It was with a jubilant spirit that those of us representing Brighton Fem Col set off to London this Friday alongside Brighton Pro Choice and Red Rag Campaign. We were heading to Bedford Square, location for one of many BPAS clinics around the country that provide vital services for women and couples, but also arguably the frontline for the clash between Pro-Choice and Anti-Choice campaigners and the focus for much of the media reporting on this issue.
On Friday evening supporters of 40 days for Life, an anti-choice group that has been carrying out vigils and protests outside various clinics, had turned out to hear Alan Hopes, the Auxiliary Bishop of Westminster, speak and lead prayers as the 40 days heads towards its culmination at the end of lent next week. 40 days declare themselves as a peaceful prayer group but there has been some controversy over their tactics which include approaching women as they enter clinics and their alliance with extreme organisations such as Abort 67. Members of Brighton Fem Col have been approached themselves when taking treatsto the clinic. Bloomsbury Pro Choice Alliance, the key group in organising pro-choice counter protests in Bedford Square sent out a call for a show of support to send a clear message that the UK has a pro-choice majority that respects and understands the rights of individual women and couples to make decisions about when and under what circumstances they choose to have children.
Many who work in providing abortion and pregnancy services argue that in the last few months we've seen some of the worst attacks on the rights of women and couples to access abortion advice and services in the UK since the law was passed in 1967 to guarantee this right. These attacks have run the gamut of extremes from the 40 days prayer vigils to Nadine Dorries' attempt to change public perception of abortion as an industry run for profit and gain - introducing the language of the 'abortion industry' in to parliament and trying to limit the ability of BPAS and Marie Stopes to lend their expertise. Alongside this we have Abort 67 and their use of images, questionable 'science' and tactics that attempt to prevent women accessing their legal rights & the hacking and cloning attacks on BPAS websites. It was with this in mind that pro-choice supporters gathered on Friday to drown out a minority who would have their personal beliefs over-ride rights that this country protects in law.

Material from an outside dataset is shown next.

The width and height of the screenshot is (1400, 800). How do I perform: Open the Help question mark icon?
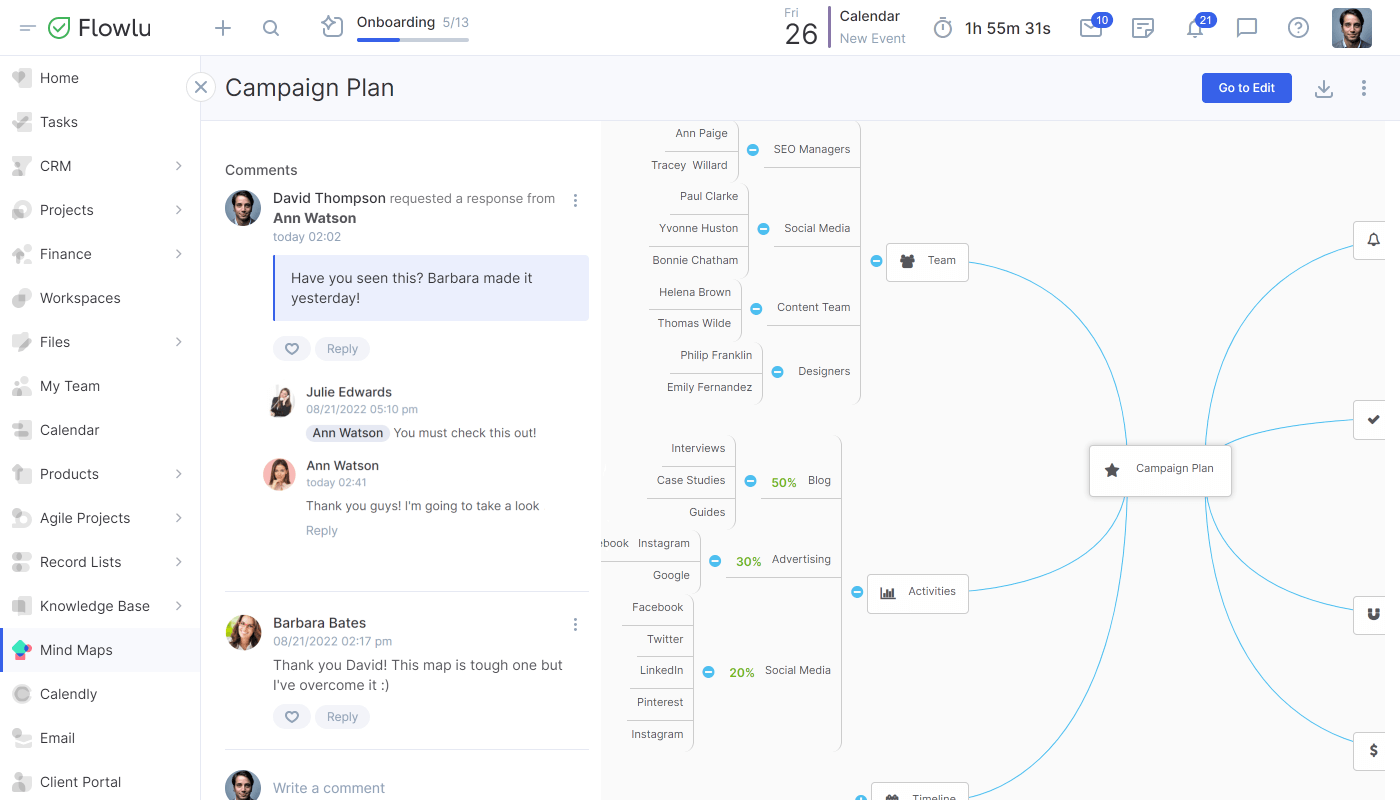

Although there's been much debate about the numbers on both sides of the protests, Abortion Rights reckon on a peak of roughly 1000 supporters for the pro-choice demo. From what I could see, there were certainly pro-choice supporters filling the square. The atmosphere on the pro-choice side was amazing with a crowd made up of supporters from all ages and backgrounds and a strong feeling of solidarity. There was a real party atmosphere with whistles, drums, dancing and chants. Despite what some commenters on the Anti-Choice side would have you believe, there was never any threats of violence or personal attack from the pro-choice side and the protest conducted and wound up in a peaceful manner. We were certainly having more fun on our side of the barrier and the police had little to do other than spot recognisable faces on the pro-choice side.
The protest wound up once the core of the 40 days group had packed up and headed home. There was a real sense that the majority supports and recognises the importance of the preservation of our right to choose. There was a genuine sense of elation amongst our group who felt empowered and strengthened by the show of solidarity which included first time protesters and Christians who strongly disagree with 40 days aims and tactics. It was a powerful event, but it is now important to keep momentum and support for organisations that provide abortion and pregnancy advice services going. Although 40 days will draw to a close next week, the assault on our rights continues both in parliament through Dorries and her ilk and through groups like Abort 67. We must continue to raise awareness about these groups and challenge them whenever we can. As my favourite chant on Friday declared: not the church, not the state, women must decide their fate.